Currently, such a message can be constructed and encoded without error.

Discussion

  • James Agnew

    James Agnew - 2012-09-04

    FWIW I'd definitely agree with your suggestion to remove validation from individual messages. In the end this situation only exists because Messages didn't previously hold a reference to their a parser, so holding a validation context was the only way they could enforce values. Now that they do, it makes sense to change the place where validation comes from.

    Perhaps the right approach would be to deprocate the message-specific methods for 2.1 with a recommendation to use HapiContext for that, and then cut it out entirely for 3.0?

    One more idea- Maybe it makes more sense to simply have the message store the Parser instance, but have the parser instance keep a reference to its HapiContext and have the parser provide a reference to HapiContext which in turn provides the ValidationContext any time it's needed (e.g. when ST#setValue() gets called). The benefit I see here is that changes to the validation context of HapiContext would then take effect immediately, as opposed to only working on new parser instances. Although maybe that would be more misleading...

    Also, I wonder if it makes sense to do the same for ModelClassFactory?

     
  • Christian Ohr

    Christian Ohr - 2012-09-04

    ... and the ParserConfiguration.

    I'm not entirely sure yet if a HapiContext should be a configuration blueprint applied to Parsers, Servers etc. (they way it's implemented now) with the degree of freedom to modify configs without affecting the HapiContext, or if it should be the unique configuration reference for all of these objects.

    The ValidationContext in message instances is just another degree of config copying, which we should definitely get rid of.

     
  • Christian Ohr

    Christian Ohr - 2012-09-04

    On second thought I think that HapiContext should be the only reference.

    As a consequence, Parsers etc. will only reference a HapiContext, not anymore ValidationContext, ModelClassFactory etc. separately.
    Constructors like PipeParser(ModelClassFactory) will create a DefaultHapiContext on the fly and modify its ModelClassFactory; but I'll add a note in the javadoc that PipeParser(HapiContext) is preferred.

     
  • Christian Ohr

    Christian Ohr - 2012-09-06
    • status: open --> closed
     
  • Christian Ohr

    Christian Ohr - 2012-09-06

    Implemented - HapiContext is now the central configuration hub - changing any properties there immediately affects all objects that were or will be created from HapiContext.
    Fixed a lot of tests and neraly all examples to use HapiContext.

    The message-private ValidationContext have been marked as deprecated, however, the parser injects its own ValidationContext into the message as default.

     
  • James Agnew

    James Agnew - 2012-12-27

    FYI I've checked in a change to HapiContext, comments are welcome.
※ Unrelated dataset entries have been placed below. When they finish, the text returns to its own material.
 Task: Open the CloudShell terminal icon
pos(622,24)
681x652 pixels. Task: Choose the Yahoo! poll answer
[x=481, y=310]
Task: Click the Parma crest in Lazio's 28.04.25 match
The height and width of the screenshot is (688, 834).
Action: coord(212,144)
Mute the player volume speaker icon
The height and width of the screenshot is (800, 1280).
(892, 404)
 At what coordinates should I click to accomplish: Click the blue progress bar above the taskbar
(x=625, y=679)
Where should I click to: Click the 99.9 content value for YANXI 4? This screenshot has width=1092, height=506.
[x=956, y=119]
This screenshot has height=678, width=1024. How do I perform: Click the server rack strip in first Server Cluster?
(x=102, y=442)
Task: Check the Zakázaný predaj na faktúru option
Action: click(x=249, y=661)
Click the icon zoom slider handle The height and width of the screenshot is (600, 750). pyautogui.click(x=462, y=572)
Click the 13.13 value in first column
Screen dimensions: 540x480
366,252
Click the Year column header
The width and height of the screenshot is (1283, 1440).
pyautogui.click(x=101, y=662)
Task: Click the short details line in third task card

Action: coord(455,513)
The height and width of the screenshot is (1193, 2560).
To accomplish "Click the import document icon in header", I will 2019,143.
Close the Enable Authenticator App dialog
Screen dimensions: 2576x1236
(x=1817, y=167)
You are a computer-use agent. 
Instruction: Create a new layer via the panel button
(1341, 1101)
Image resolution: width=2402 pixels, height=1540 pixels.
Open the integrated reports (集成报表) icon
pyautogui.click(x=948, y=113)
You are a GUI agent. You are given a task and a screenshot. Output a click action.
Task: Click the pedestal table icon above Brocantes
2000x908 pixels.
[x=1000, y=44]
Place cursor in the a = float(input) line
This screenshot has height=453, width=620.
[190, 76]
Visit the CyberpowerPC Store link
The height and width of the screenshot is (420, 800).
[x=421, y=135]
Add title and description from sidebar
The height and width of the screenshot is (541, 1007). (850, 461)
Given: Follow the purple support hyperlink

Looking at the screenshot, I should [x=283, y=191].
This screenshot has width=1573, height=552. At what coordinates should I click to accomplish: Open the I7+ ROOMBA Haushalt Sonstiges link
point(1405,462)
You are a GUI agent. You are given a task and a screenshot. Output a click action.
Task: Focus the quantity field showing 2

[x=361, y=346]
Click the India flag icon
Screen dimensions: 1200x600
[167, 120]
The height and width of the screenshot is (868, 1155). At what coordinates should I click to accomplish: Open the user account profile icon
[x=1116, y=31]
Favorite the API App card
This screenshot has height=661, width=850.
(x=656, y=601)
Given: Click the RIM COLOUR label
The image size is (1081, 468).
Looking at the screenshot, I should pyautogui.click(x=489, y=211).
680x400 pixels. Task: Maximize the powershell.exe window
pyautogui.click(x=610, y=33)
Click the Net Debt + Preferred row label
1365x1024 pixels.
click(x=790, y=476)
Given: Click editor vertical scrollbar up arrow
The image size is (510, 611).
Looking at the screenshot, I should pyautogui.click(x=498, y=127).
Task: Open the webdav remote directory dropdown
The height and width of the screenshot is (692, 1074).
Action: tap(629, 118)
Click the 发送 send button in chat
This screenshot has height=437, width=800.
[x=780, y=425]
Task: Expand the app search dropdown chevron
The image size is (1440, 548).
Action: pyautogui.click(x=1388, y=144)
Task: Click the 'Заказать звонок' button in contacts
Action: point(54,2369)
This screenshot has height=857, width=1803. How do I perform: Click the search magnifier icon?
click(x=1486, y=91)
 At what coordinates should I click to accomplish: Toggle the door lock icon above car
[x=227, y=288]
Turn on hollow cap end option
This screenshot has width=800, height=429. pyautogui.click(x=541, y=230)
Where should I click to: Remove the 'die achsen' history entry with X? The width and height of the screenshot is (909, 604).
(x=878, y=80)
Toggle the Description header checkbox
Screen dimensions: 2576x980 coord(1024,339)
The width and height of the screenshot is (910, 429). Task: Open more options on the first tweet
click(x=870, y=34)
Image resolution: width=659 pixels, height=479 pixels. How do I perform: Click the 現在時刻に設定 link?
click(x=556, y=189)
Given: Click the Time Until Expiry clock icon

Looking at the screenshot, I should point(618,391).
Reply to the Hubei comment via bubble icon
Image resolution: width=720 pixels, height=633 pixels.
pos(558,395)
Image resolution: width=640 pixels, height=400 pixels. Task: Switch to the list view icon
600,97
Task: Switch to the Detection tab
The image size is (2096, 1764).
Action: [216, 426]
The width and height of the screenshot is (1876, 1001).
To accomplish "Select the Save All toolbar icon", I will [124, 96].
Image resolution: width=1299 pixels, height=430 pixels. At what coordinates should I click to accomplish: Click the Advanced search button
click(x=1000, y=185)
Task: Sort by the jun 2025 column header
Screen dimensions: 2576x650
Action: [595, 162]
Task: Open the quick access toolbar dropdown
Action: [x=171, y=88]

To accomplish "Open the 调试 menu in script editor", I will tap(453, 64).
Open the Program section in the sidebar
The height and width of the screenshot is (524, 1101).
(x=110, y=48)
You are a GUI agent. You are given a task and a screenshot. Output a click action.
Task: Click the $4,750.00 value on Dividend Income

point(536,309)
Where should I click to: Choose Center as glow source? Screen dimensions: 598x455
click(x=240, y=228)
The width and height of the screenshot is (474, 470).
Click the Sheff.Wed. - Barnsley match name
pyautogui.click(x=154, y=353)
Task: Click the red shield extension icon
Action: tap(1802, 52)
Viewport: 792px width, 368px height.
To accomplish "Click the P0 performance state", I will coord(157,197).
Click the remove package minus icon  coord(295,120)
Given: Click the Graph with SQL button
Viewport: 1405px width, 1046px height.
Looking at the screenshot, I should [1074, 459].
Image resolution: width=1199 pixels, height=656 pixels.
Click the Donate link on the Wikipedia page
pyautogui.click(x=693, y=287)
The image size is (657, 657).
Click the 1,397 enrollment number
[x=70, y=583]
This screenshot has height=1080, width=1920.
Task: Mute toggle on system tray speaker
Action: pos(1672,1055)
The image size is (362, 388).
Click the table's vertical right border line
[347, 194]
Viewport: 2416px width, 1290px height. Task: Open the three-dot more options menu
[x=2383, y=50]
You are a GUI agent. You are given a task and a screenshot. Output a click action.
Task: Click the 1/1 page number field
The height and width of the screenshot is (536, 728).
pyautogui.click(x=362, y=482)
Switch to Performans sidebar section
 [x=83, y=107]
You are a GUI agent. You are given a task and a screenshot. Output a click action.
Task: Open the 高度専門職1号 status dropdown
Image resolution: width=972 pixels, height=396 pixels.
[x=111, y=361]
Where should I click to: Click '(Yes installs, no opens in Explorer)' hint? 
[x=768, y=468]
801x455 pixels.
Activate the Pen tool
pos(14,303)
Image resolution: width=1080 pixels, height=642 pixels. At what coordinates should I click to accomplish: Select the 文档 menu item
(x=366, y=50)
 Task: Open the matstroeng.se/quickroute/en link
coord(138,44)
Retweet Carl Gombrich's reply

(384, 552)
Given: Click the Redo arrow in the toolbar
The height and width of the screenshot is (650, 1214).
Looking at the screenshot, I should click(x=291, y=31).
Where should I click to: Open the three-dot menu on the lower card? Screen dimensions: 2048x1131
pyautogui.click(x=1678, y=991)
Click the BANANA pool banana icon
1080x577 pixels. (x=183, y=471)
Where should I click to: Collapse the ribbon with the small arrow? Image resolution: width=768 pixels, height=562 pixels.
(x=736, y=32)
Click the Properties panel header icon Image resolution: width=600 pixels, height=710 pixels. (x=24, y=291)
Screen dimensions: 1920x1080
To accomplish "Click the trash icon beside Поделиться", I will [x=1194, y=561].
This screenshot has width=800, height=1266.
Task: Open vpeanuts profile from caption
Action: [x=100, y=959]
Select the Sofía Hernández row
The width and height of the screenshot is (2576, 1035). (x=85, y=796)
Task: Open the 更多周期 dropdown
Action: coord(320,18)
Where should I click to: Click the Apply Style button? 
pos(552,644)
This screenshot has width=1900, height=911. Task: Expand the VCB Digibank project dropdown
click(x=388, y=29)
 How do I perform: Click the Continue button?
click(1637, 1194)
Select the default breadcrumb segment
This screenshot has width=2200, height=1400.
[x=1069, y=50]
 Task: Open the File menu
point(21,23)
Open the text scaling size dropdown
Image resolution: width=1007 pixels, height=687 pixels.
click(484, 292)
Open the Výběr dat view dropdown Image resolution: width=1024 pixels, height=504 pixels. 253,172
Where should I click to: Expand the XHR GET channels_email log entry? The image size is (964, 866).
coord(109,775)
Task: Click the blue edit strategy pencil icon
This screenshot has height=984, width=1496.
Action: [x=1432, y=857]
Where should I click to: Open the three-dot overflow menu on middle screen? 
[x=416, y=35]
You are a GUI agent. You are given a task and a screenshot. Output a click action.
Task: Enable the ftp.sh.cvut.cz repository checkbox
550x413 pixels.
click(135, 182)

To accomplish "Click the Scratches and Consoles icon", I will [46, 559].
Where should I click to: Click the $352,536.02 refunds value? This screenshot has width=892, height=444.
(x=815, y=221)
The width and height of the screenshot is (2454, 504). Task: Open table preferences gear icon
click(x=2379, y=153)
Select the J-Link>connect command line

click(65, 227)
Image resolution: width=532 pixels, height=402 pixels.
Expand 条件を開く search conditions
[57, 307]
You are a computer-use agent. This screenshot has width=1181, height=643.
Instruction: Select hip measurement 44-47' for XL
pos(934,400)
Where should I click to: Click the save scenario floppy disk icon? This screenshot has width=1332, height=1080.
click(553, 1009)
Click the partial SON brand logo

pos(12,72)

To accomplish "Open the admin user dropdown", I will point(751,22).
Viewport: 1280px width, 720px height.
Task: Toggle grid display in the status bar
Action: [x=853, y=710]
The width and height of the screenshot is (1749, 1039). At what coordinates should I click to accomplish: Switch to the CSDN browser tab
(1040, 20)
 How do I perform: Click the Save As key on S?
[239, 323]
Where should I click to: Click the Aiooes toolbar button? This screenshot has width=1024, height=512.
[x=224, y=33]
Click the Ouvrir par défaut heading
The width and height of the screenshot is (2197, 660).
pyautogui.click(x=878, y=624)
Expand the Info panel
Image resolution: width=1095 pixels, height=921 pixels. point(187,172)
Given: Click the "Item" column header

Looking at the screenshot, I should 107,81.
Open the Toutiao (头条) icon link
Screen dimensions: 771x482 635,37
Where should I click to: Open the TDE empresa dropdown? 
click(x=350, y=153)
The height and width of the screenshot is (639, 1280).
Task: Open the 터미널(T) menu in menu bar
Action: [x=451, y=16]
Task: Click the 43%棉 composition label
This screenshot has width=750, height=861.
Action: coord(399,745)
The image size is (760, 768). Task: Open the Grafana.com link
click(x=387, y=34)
    It occurred to me that we could make Hapi a whole lot friendlier to beginners by just renaming the getSimpleService and getTwoPortService to getServer(port) and getServer(port, port), and then abstracting away the ConnectionHub behind getClient(port) and getClient(port, port) methods.

    Then it occurred to me that since unlike the entire rest of HapiContext, these methods are factories instead of accessors, they should be called newClient and newServer.

     
  • Christian Ohr

    Christian Ohr - 2012-12-29

    +1, except it seems that you committed to the old repo?